Performance Tracking

Automatic performance metrics collection:

export class PerformanceTracker {
  // Tracks operation duration, success rate, error classification
  // Provides P95 latency, error breakdown, and throughput metrics
  
  getPerformanceMetrics(): {
    totalOperations: number;
    successRate: number;
    averageDuration: number;
    p95Duration: number;
    errorBreakdown: Record<string, number>;
  }
}

Monitoring Configuration

ENABLE_STRUCTURED_LOGGING=true    # JSON log format
ENABLE_METRICS=true               # Performance metrics collection
ENABLE_TRACING=true               # Request tracing with correlation IDs

Error Handling and Exception Hierarchy

Enhanced Exception System

Hierarchical exception handling with retry classification:

export class AIProviderError extends Error {
  public readonly isRetryable: boolean;
  public readonly errorCategory: 'network' | 'authentication' | 'rate_limit' | 'model' | 'input' | 'unknown';
  public readonly metadata: Record<string, any>;
  
  // Automatic determination of retryability based on error type
  // Structured error metadata for debugging and monitoring
}

Provider-Specific Exceptions

  • BedrockConnectionError - Network/connection issues
  • BedrockAuthenticationError - AWS credential problems
  • BedrockRateLimitError - API throttling
  • BedrockModelError - Model-specific issues
  • BedrockTimeoutError - Request timeouts

System Prompt Management

Async Prompt Loading

Optimized system prompt loading with file-based caching:

export class SystemPromptLoader {
  // Features:
  // - Async file operations (non-blocking)
  // - mtime-based cache invalidation
  // - Memory-efficient caching
  // - Error resilience with fallbacks
  
  async getIncidentPrompt(): Promise<string> {
    // Automatically caches and invalidates based on file changes
  }
}

Configuration

INCIDENT_ANALYSIS_SYSTEM_PROMPT_PATH=config/incident-report-system-prompt.md

Vendor Abstraction

Provider Abstraction Layer (Strategy + Factory + Adapter)

Clean multi-provider abstraction combining:

  • Strategy (runtime provider selection via unified interface)
  • Abstract Factory (centralized creation in AIServiceFactory with caching)
  • Adapter (each provider service normalizes its native SDK to the common contract)

This layered approach keeps controllers and business flows decoupled from vendor SDK details while enabling safe extension.

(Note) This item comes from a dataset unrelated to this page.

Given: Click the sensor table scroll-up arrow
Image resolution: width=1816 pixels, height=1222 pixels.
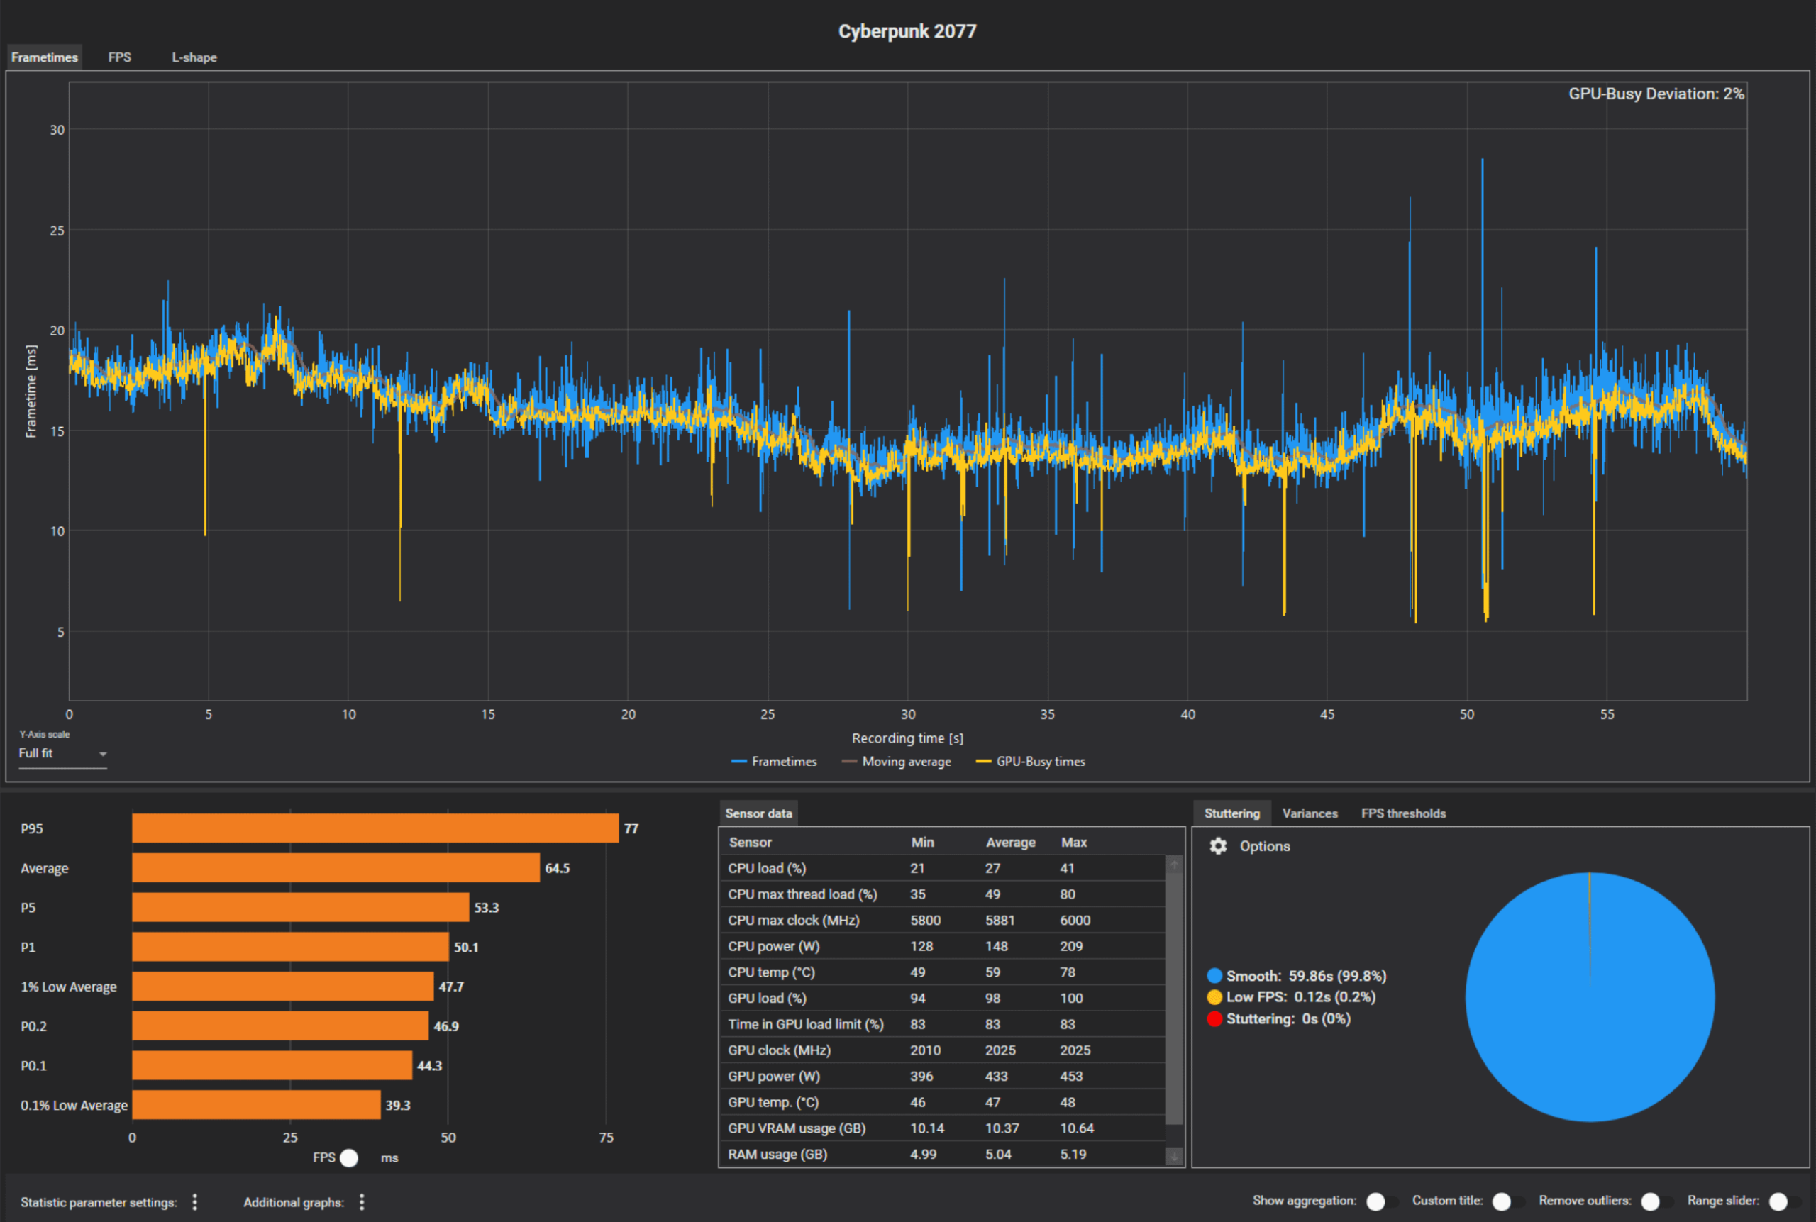Looking at the screenshot, I should [x=1174, y=865].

export abstract class BaseAIService implements AIServiceInterface {
  // Unified interface for all providers
  abstract invokeModel(request: PromptRequestDto): Promise<PromptResponse>;
  abstract getAvailableProviders(): ProviderInfo[];
  abstract getProviderName(): ProviderName;
  abstract healthCheck(): Promise<{ status: 'healthy' | 'unhealthy' }>;
  
  // Shared implementation for incident analysis
  async processIncidentReportFeedback(incidentReport: string): Promise<PromptResponse> {
    // Uses retry service, performance tracking, and enhanced logging
  }
}

Service Factory

Provider instantiation with caching and dependency injection:

export class AIServiceFactory {
  // Features:
  // - Provider caching for performance
  // - Race condition prevention
  // - Dependency injection for cross-cutting concerns
  // - Type-safe provider selection
  
  async getService(providerName: ProviderName): Promise<AIServiceInterface>
}

Supported Models

The service supports various AWS Bedrock models:

  • Anthropic Claude models (claude-3-sonnet, claude-3-haiku, etc.)
  • Amazon Titan models
  • Other Bedrock-compatible models

The service automatically handles different request/response formats for each model family.

Logging and Monitoring

Enhanced Logging System

The application features a dual-logging system:

1. Standard NestJS Logging (logger.service.ts)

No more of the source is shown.